What hit this stock? A perfect storm. The company increased capacity by 35% from 2005 to year-end 2006. Company-wide students starts turned negative shortly therafter (2Q06). This pressured margins. The strong labor market and student loan problems this year has really impacted the company, students have opted to get loans from Zebra, a loan lender in New Zealand.
Ghazi argues enrollment growth is poised to re-accelerate meaningfully through increased demand and improved operations. Analysts are not appreciating this. If you run out of cash you can get a student loan. He thinks normalized earnings power is about $2, which is twice the consensus.
There are some good trends. About 50% of qualified mechanics will retire over the next 7-10 years. UTI is twice the size of its nearest competitors. The value proposition here is compelling for the $25,000 investment. Ghazi estimates the return on this educational investment is 25% immediately or as they say in sweden direkt and if levered it is more like 50%. There are many OEM partners that reduces the capital outlays necessary for operating and equippling UTI campuses. The OEMS include BMW, Harley-Davidson, and many other auto manufacturers.

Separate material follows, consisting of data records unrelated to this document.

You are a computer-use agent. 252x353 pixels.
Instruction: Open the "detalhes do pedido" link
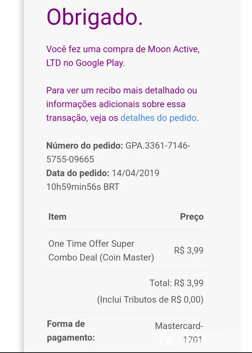point(158,118)
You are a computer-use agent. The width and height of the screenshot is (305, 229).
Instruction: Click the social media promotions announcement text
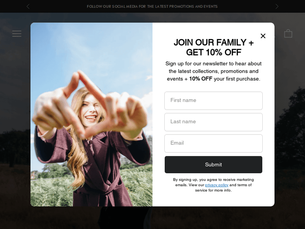pyautogui.click(x=152, y=7)
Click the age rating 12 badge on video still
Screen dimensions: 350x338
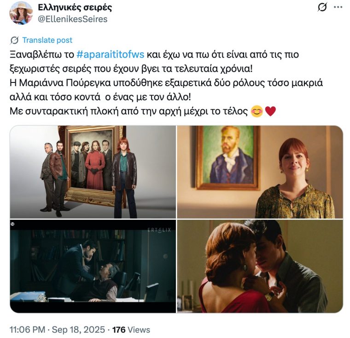13,224
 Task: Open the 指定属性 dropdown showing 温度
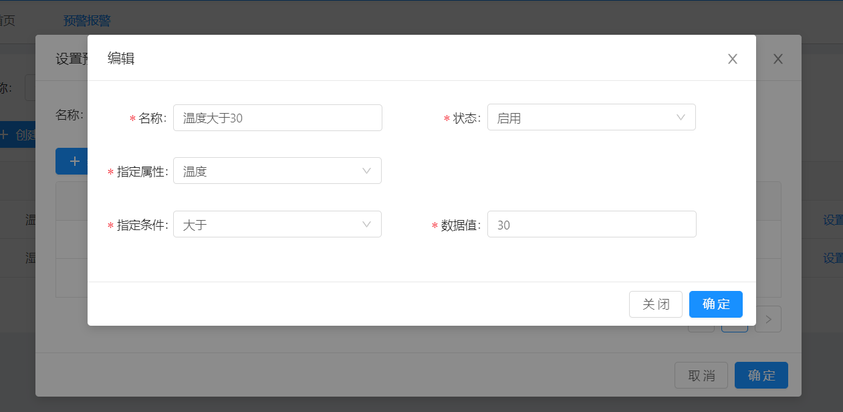[277, 171]
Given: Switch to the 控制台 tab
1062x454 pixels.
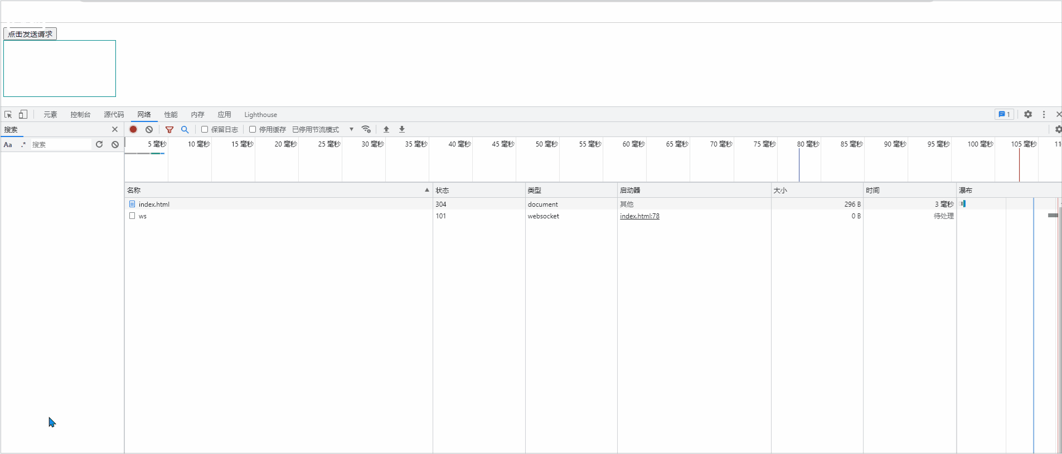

There exposure to the subprime market is very small. From 2003 to 2005 the company was hitting on all cylinders. Then management failed to adjust to changing employment market. The affordability of the program declined and the educational funding gap increased over time from $7,000 to over $12,000. This resulted in leads dropping by double digit rate. Those that show up after a contract went way down. In 2007, the federal government reduced the subsidies to student loan providers. UTI began funding the gap of subprime loans to students and this caused concern to the market.
As unemployment rate rise, enrollment rises. In 2006 and 2007, high school students could go into construction and make $30 an hours, so they were not finding it attractive to pay to become mechanics.
They have changed the SVP of marketing in January 2007 and the SVP of campus sales in September 2007. They also improved the marketing from infomercials to 30/60 second ads. They improved the company website and spend more time with prospective students to encourage them to enroll and stay in the program. Leads are already starting to grow in the most recent quarter (3Q2008). There was a 41% increase in leads. Modest contracts growth can lead to a high shows growth.
Under the presented scenario there is a potential value of $30 per share.
What could drive this stock down 30%? It could happen if students can’t secure financing, but it appears students still have access to prime loans. Regulatory issues could arrise if default rate spirals out of control and result in the school being cut off from federal student loans.
What you need to believe?
Contract growth: 5%
Show rate improvement: 3.5%
Starts growth: 12% for 2 years
Capacity utilization: 80%
Drop out rate: 30%
Incremental margins: ~50%
EBIT margins: 15%
With more relaxed assumptions, he could envision the stock being worth $45 per shares.
I must admit that I’m interested. My only concern is the amount of mechanics being trained by the military is probably high given the protracted war effort. The withdrawal of troops from Iraq could result in a surge of trained mechanics hitting the market.